The NFL will paint social justice messages in end zones for their upcoming 2020 season. According to reporter Albert Breer, NFL Commissioner Roger Goodell confirmed that messages such as “End racism” and “It takes all of us” will appear on football fields during a conference call on Tuesday (Sept. 1).
“NFL commissioner Roger Goodell says on a call that the phrases ‘End Racism’ and ‘It Takes All Of Us’ will appear in the end zones this year,” Breer wrote on Twitter.
“The NFL stands with the Black community, the players, clubs and fans confronting systemic racism,” Goodell said during the call, per NBC Sport’s ProFootballTalk. “We will not relent in our work.”
The messages will be similar to the NBA and WNBA’s decision to paint “Black Lives Matter” on basketball courts. Both leagues also allowed players to wear social justice statements and — in the WNBA’s case — names of victims of police brutality on their jerseys.
Last week, basketball, hockey and tennis players boycotted or postponed sporting events to protest the police shooting of Jacob Blake. While the NFL season doesn’t begin until Sept. 10, MVP Lamar Jackson and the Baltimore Ravens issued a statement expressing their support for the protests and called for police reform.
“With yet another example of racial discrimination with the shooting of Jacob Blake, and the unlawful abuse of peaceful protestors, we MUST unify as a society,” the statement read. “It is imperative that all people — regardless of race, religion, creed or belief — come together to say ‘Enough is enough!’”

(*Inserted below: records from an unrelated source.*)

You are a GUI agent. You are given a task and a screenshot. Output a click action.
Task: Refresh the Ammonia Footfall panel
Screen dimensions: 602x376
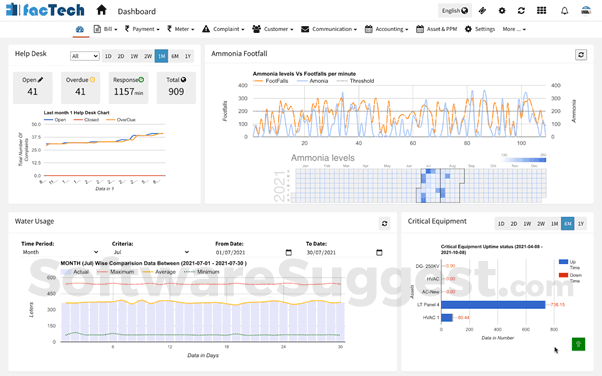click(x=581, y=55)
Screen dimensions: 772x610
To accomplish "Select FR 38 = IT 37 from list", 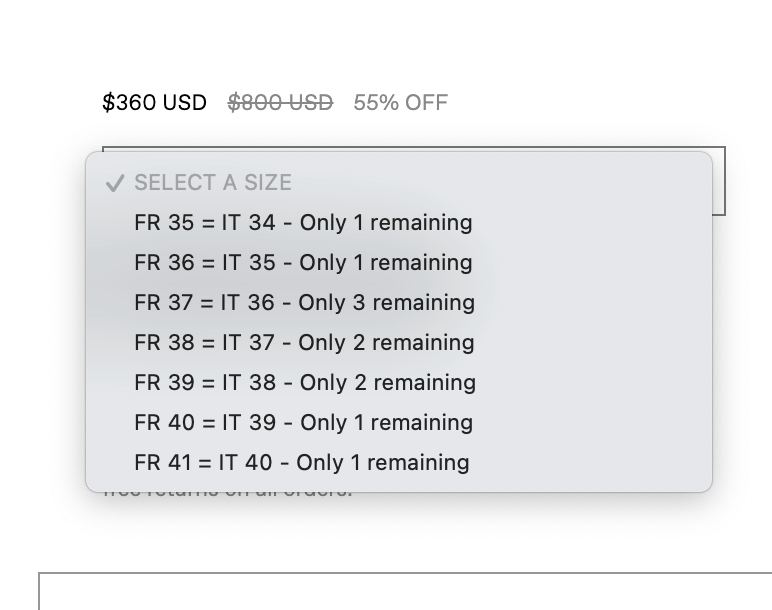I will click(304, 342).
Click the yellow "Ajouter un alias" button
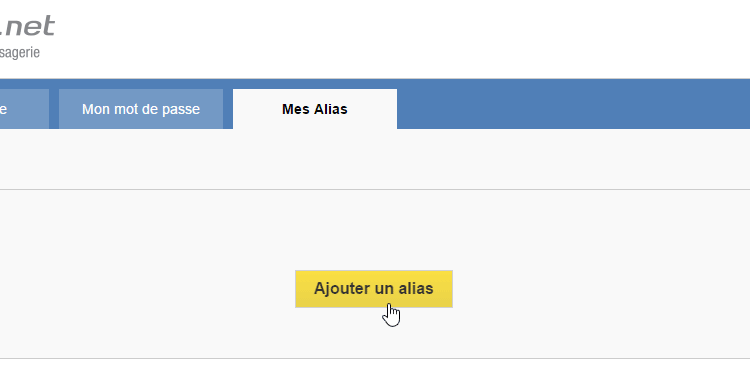 pyautogui.click(x=374, y=289)
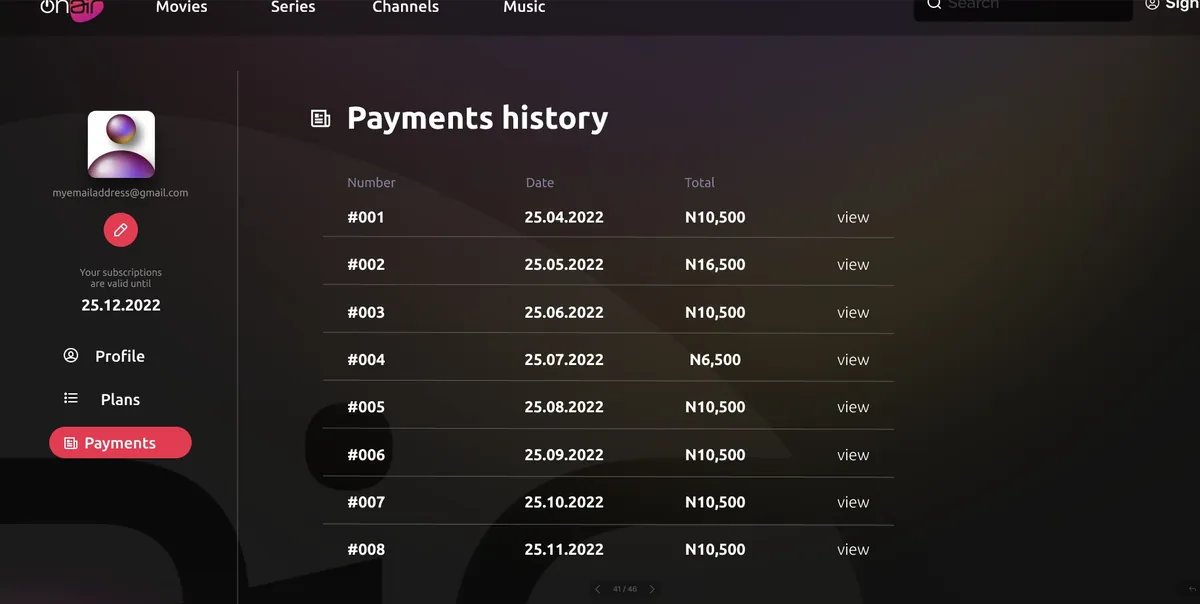Viewport: 1200px width, 604px height.
Task: View payment #004 for N6,500
Action: (x=852, y=360)
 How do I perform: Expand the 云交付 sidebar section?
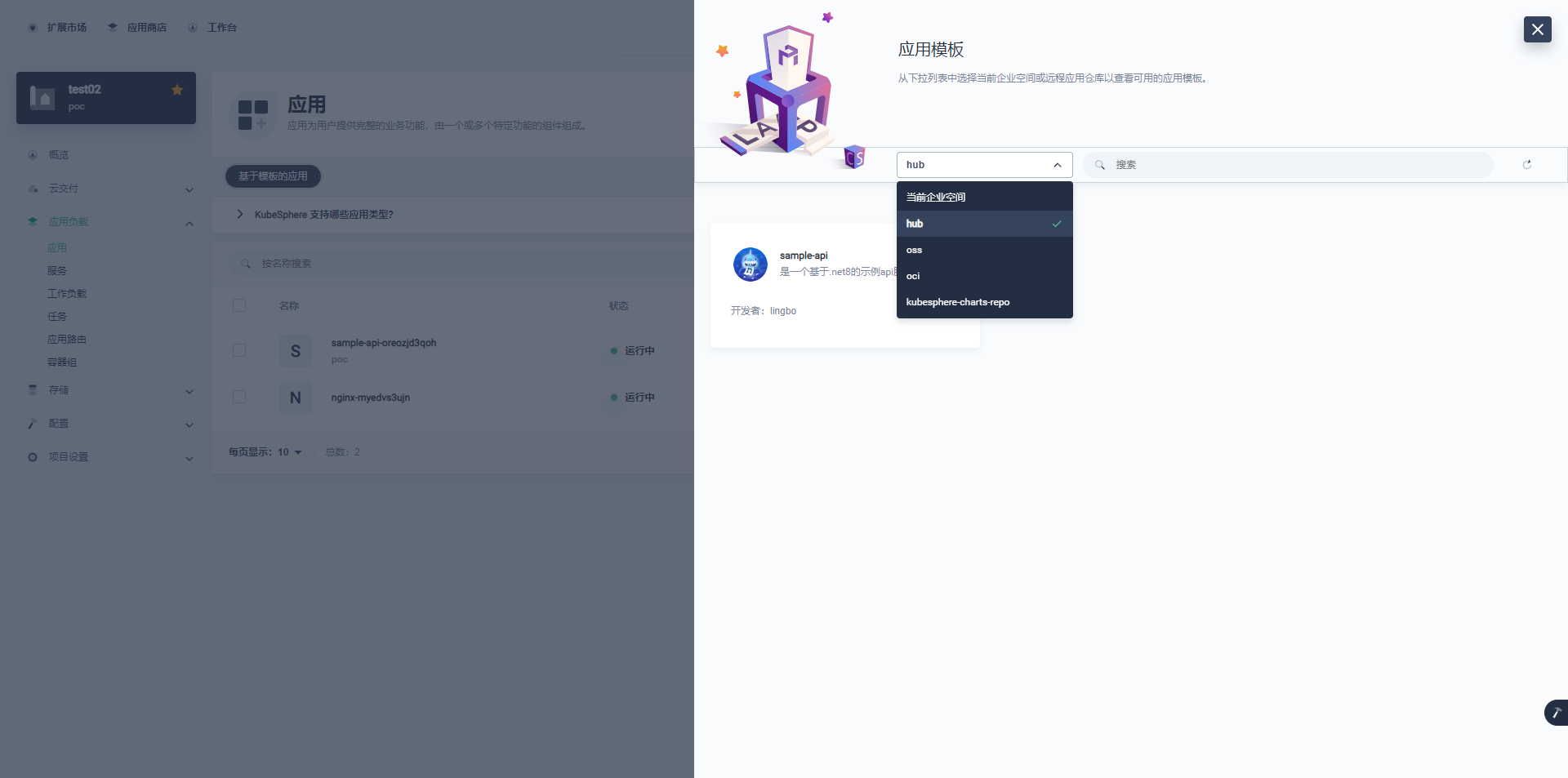[189, 189]
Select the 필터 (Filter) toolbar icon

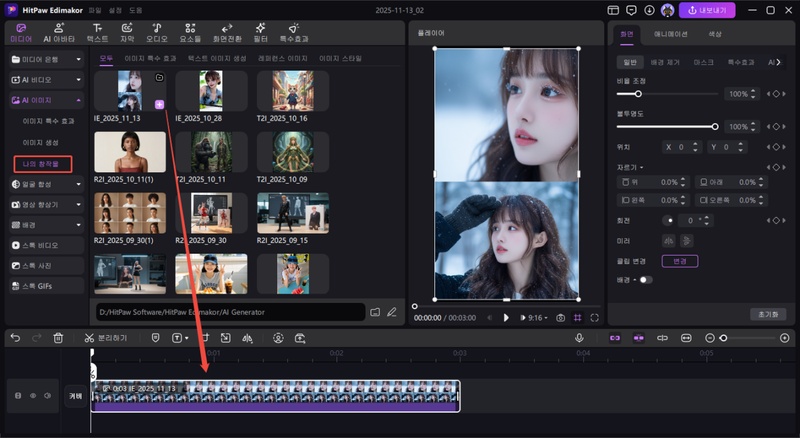coord(258,32)
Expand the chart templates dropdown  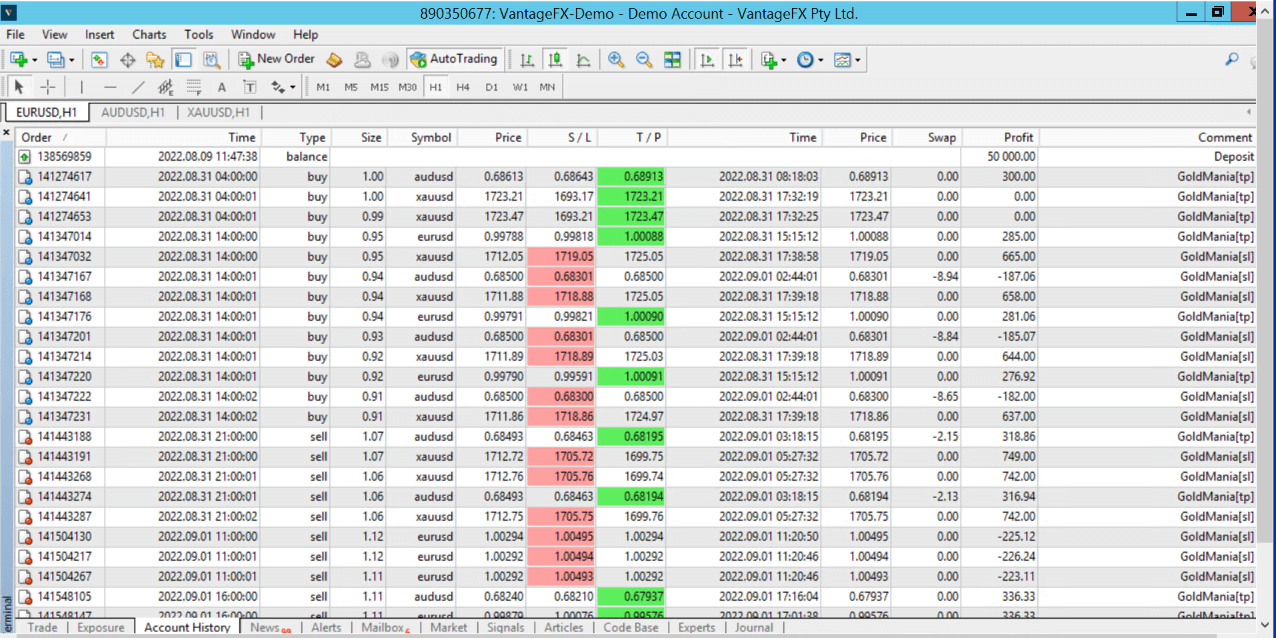[857, 60]
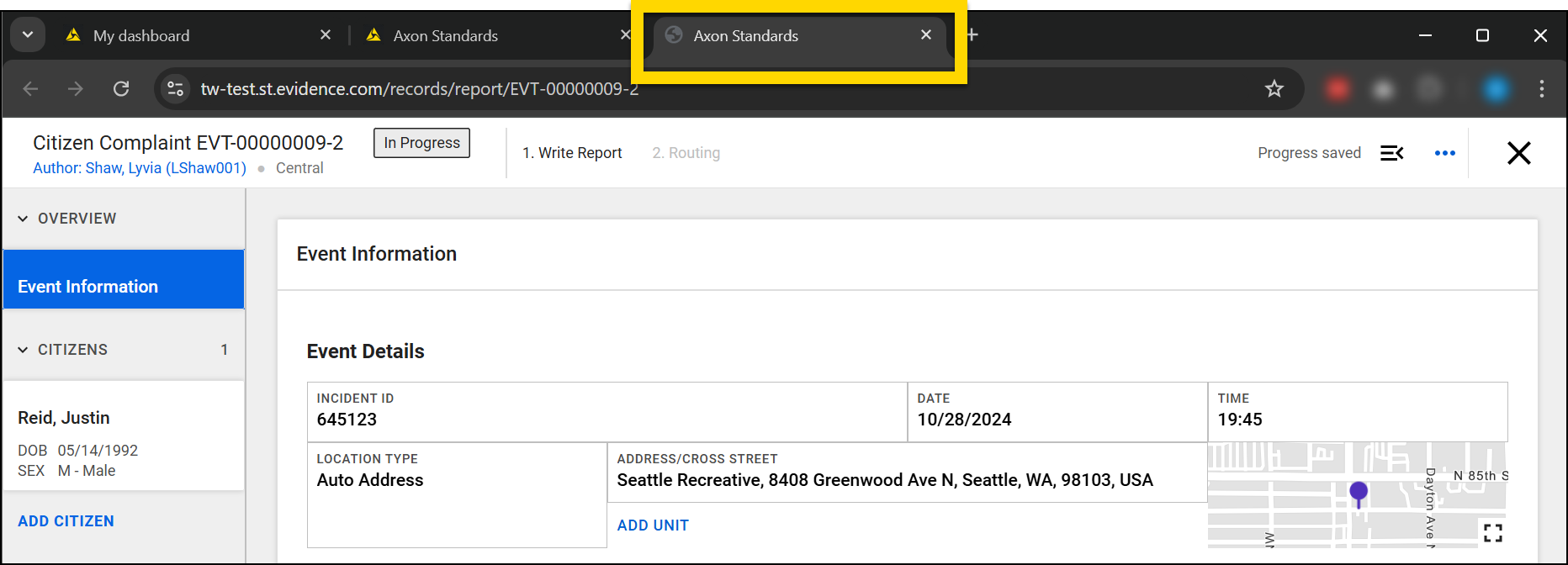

The statement went on to list clear demands, such as the arrest of the officers involved in both Blake and Breonna Taylor’s shootings; a Senate vote for the George Floyd Justice in Policing Act of 2020; criminal justice reform and more.
“We will use our general platform to drive change now,” the team added. “Not just for our generation, but for the generations that follow, for our sons and daughters and for their children.”